Friday, July 9, 2010

Do Customers Really Care About Cloud API's?

Interesting post by Ellen Rubin of CloudSwitch asking if Amazon is the Official Cloud Standard? Her post was inspired by a claim that Amazon’s API should be the basis for an industry standard. Something I've long been against for the simple reason that choice / innovation is good for business. Although I agree with Ellen that AWS has made huge contributions to advance cloud computing. And also agree that "their API is highly proven and widely used, their cloud is highly scalable, and they have by far the biggest traction of any cloud". But the question I ask is do cloud customers really care about the API, so much as the applications and sevice levels applied higher up the stack?

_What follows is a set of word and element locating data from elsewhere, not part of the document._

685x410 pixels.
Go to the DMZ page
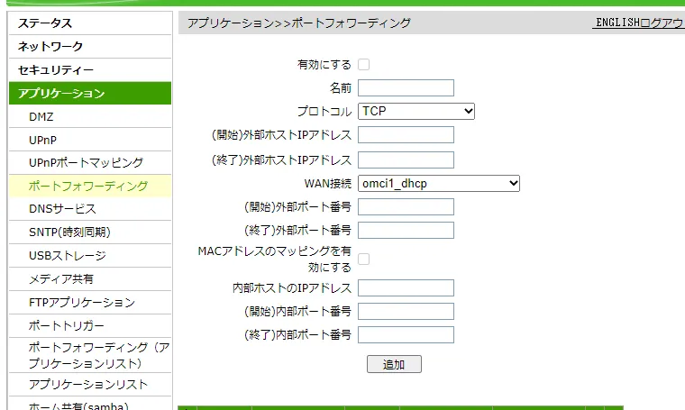tap(41, 117)
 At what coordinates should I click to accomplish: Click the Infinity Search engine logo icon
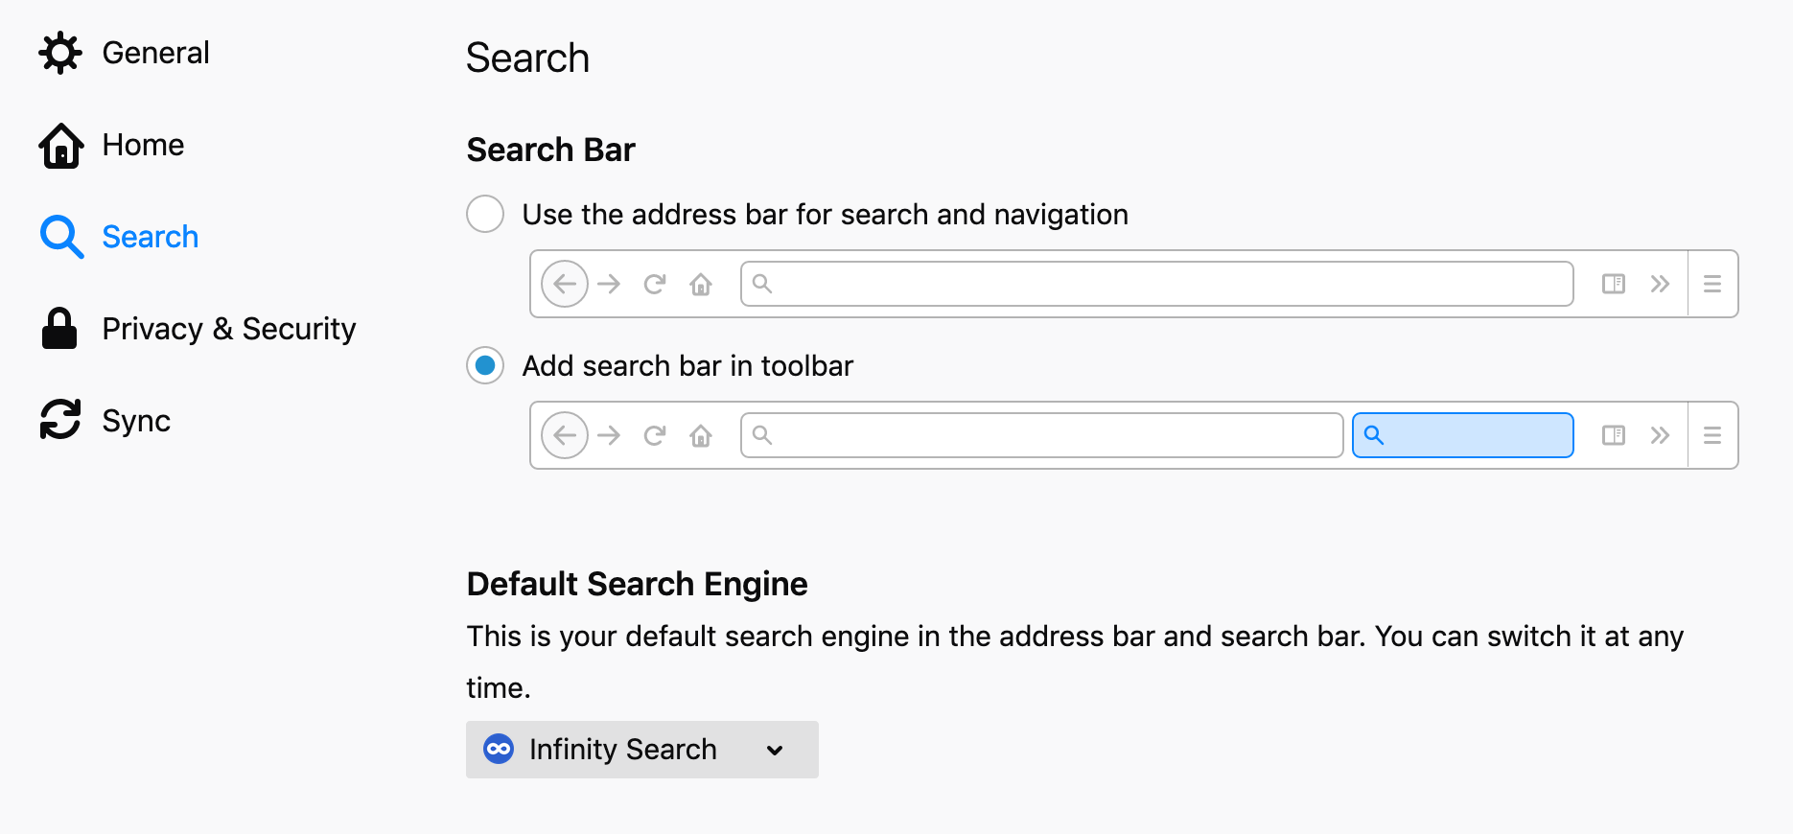pyautogui.click(x=499, y=749)
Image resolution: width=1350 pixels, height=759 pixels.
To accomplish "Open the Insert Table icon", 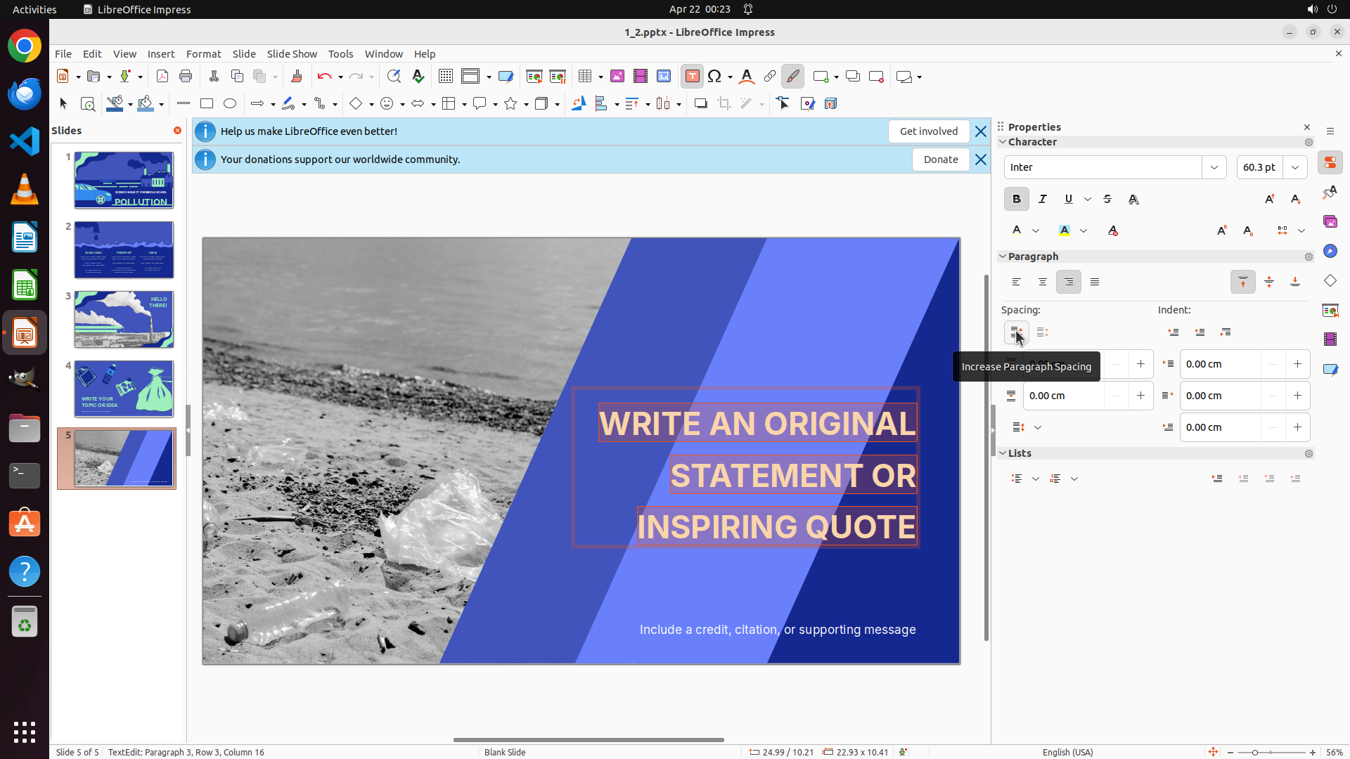I will [x=584, y=77].
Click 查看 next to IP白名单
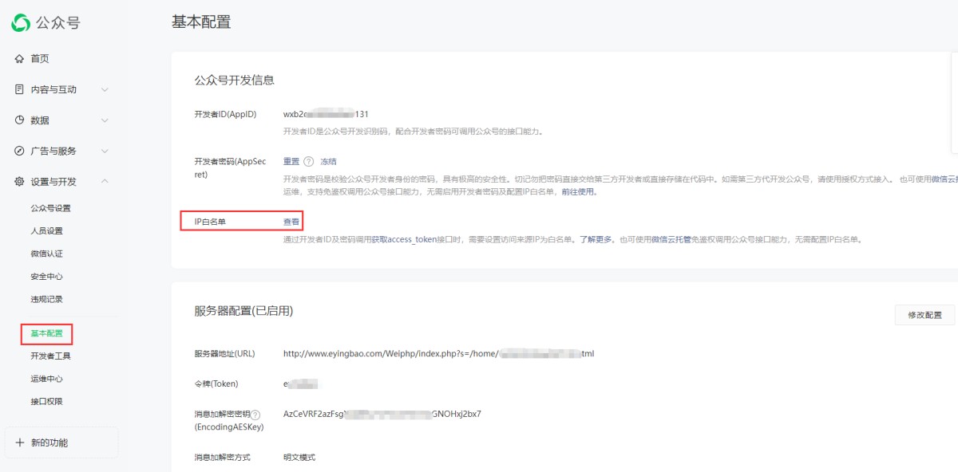Image resolution: width=958 pixels, height=472 pixels. 291,222
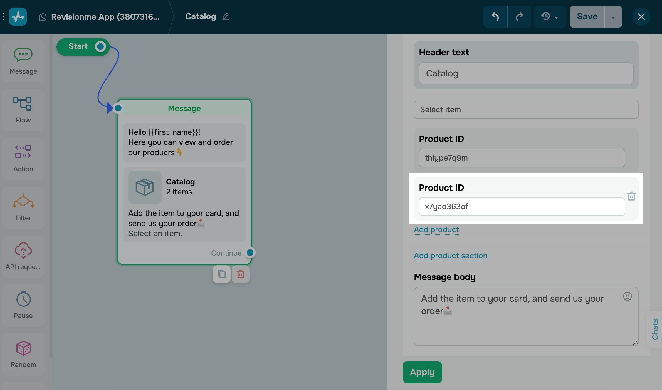662x390 pixels.
Task: Open emoji picker in Message body
Action: pyautogui.click(x=627, y=296)
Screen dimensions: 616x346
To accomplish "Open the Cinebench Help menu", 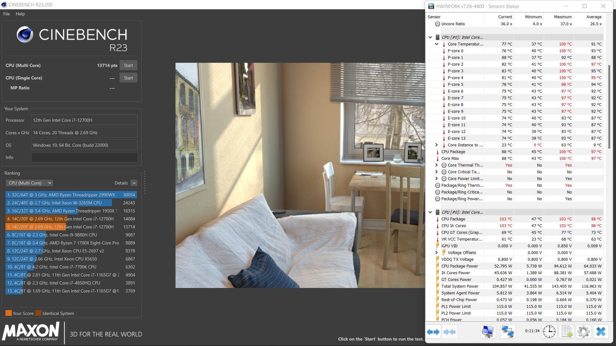I will coord(20,14).
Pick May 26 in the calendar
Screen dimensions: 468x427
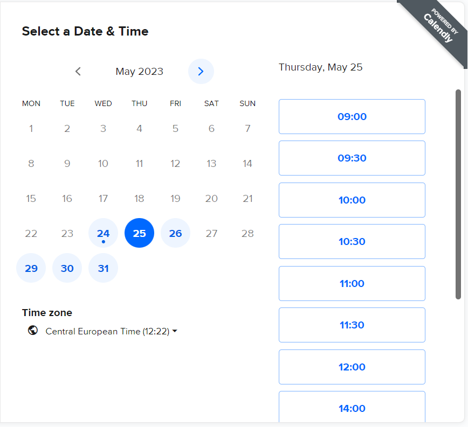(175, 233)
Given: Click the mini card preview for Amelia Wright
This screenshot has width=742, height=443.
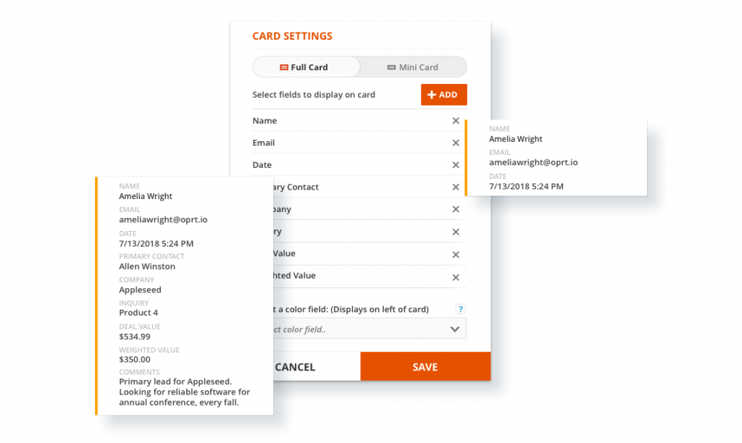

At Enomaly we currently have customers launching clouds around the globe, each of which have their own feature requests ranging from various storage approaches to any number of unique technical requirements. Out of all the requests we hear on a daily basis, the Amazon API is almost never is requested. Those who do request it are typically in the government or academic spaces. When it is, it's typically part of a broader RFP where it's mostly a check box and part of a laundry list of requirements. When pushed the answer is typically, -- it's not important. So I ask why the fascination with the AWS API's as a sales pitch when it appears neither service providers or their end customer really care? More to the point, why aren't there any other major cloud providers who support the format other than Amazon? The VMware API or even the Enomaly API are more broadly deployed if you count the number of unique public cloud service providers as your metric.

An API from a sales point of view isn't important because you're not selling an API. You're selling the applications that sit above the API and mostly those applications don't really care what's underneath. As a cloud service provider you're selling a value proposition, and unfortunately an API provides little inherent value other than potentially some reduction in development time if you decide to leave. Actually the really hard stuff is in moving Amazon machine images away from EC2 in a consistant way, which Amazon through their AMI format have made a practically impossible mission. [Paravirt, really?]

I'm not saying API's aren't important for cloud computing, just that with the emergence of meta cloud API such as LibCloud, Jclouds and others, programming against any one single unique cloud service provider API is no longer even a requirement. So my question to those who would have you believe the AWS API is important is again -- why? Is it because your only value is that in which there is little other than your API support? Or is there something I'm missing?